Oh, and buckle up before the song explodes into a raucous sprint around the 4:00 mark.
Track 3: Droids
Like many tracks on Leap of Faith, “Droids” doesn’t get its legs under it until the 1-minute mark. Once it does, however, it’s one of the strongest tracks on the album.
Track 4: Restless
“Restless” stands out for its playful, determined guitar work in the beginning of the song. The distortion is lowered so you can hear the delicate intricacies before the band roars ahead. Listen for the high notes in this track—they add extra energy and flavor.
Track 5: Leap of Faith
The title track opens with a beautiful, simple melody overlaid with a soft bass and gentle drums. But, as we’ll soon see, “Leap of Faith” is another multi-section song—a concept that Narcosis excels at.

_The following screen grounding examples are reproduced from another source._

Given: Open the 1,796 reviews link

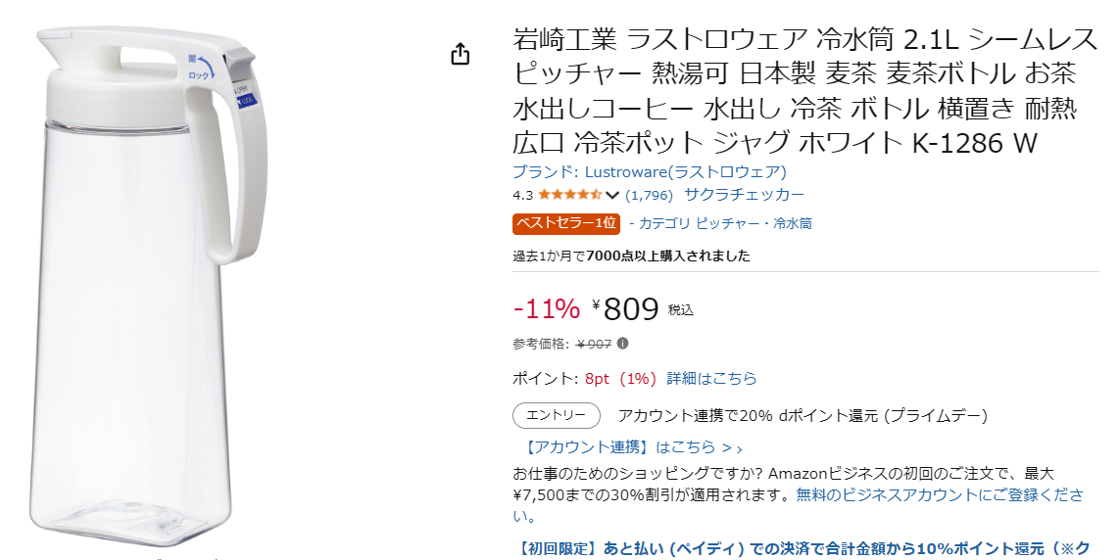Looking at the screenshot, I should (x=649, y=195).
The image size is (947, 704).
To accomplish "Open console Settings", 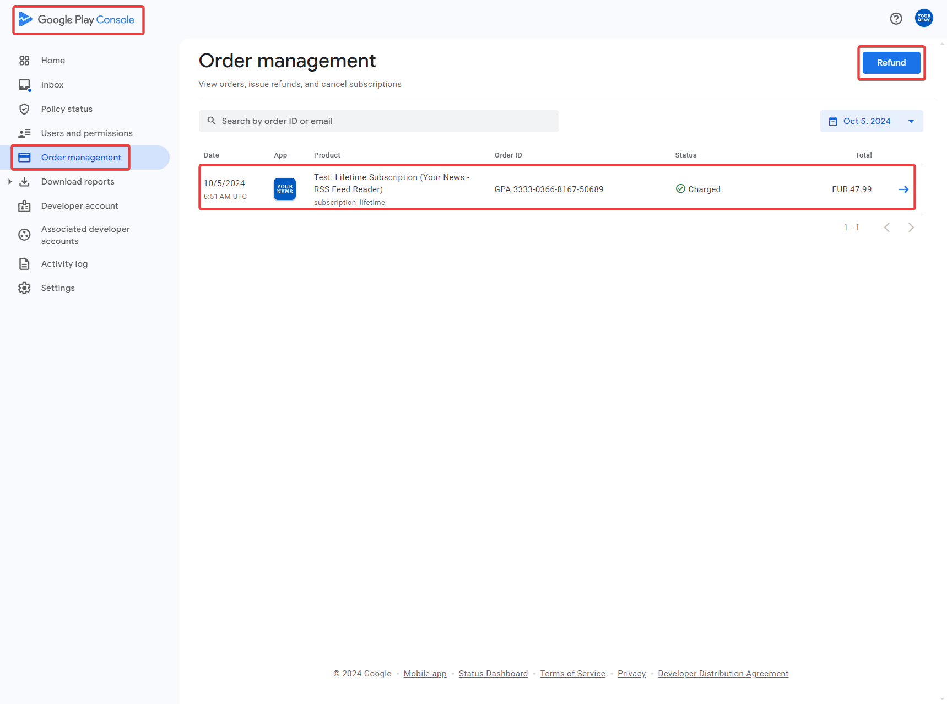I will tap(58, 288).
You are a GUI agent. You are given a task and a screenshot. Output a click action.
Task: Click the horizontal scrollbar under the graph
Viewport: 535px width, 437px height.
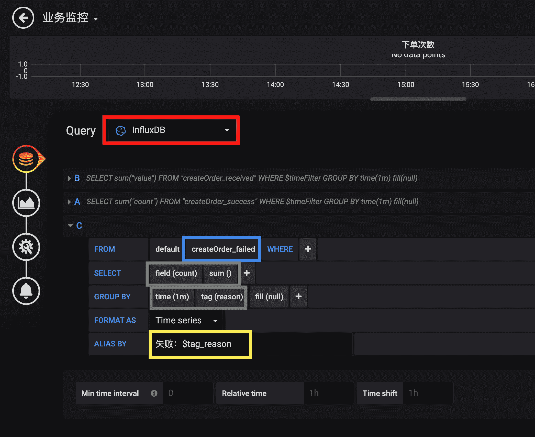[x=418, y=99]
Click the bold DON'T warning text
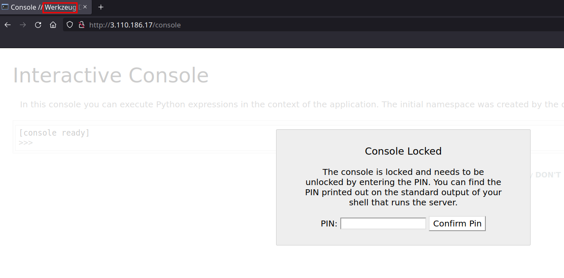The height and width of the screenshot is (278, 564). pyautogui.click(x=548, y=175)
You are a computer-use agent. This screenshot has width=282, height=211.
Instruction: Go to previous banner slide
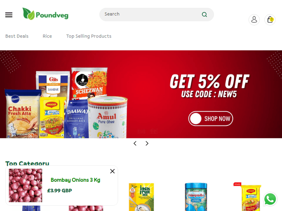pos(135,143)
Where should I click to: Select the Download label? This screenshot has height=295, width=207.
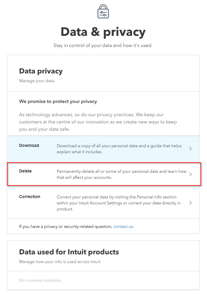coord(29,145)
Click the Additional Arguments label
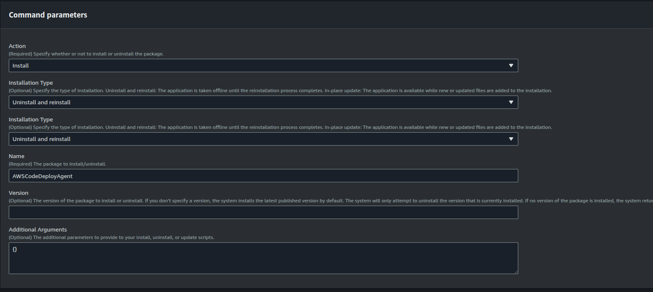The image size is (653, 292). [x=38, y=229]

The song erupts into a blast of guitars and layered vocals at the 2:15, but nearly falls into silence again by 2:50. A few seconds later, the song seamlessly transitions into a new section, this one marked by the march of a snare and a persistent bass and guitar. Brace yourself for a heartbreaking guitar solo
The song ends perhaps most hauntingly: in a void where the only sound is the dying creak of an old music box (or at least that’s what it sounds like).
Track 6: Creepers
As you might expect from the title, “Creepers” is creepy. The riffs, vocals, and instrumentation are unsettling, and the minute-long outro is a series of notes echoing into the void.
Track 7: Side Effect
“Side Effect” with an Alive-era Pearl Jam-esque riff, one that is light on distortion and has a slight southern influence. After a song like “Creepers,” “Side Effect” is a welcomed change of pace—and it does bring plenty of new sounds to the table. Pay close attention. “Side Effect” offers some new guitar tones and effects in the solo and throughout the rest of the song.
Track 8: Unknown Flavors
Narcosis saved the best for last, in our opinion. “Unknown Flavors” and “Poison Cup” are perhaps the strongest songs on the album, and Pappas has even gone as far as to name “Unknown Flavors” the band’s “Bohemian Rhapsody.”
Interestingly, “Unknown Flavors” was born as a filler track, something to hold listeners over until the album’s next great song. Gradually, though, the song took on a life of its own.
Like so many songs in the Alternative movement in the ‘90s, “Unknown Flavors” is fun. The lyrics are simple and the melody catchy, so you can’t help but sing along.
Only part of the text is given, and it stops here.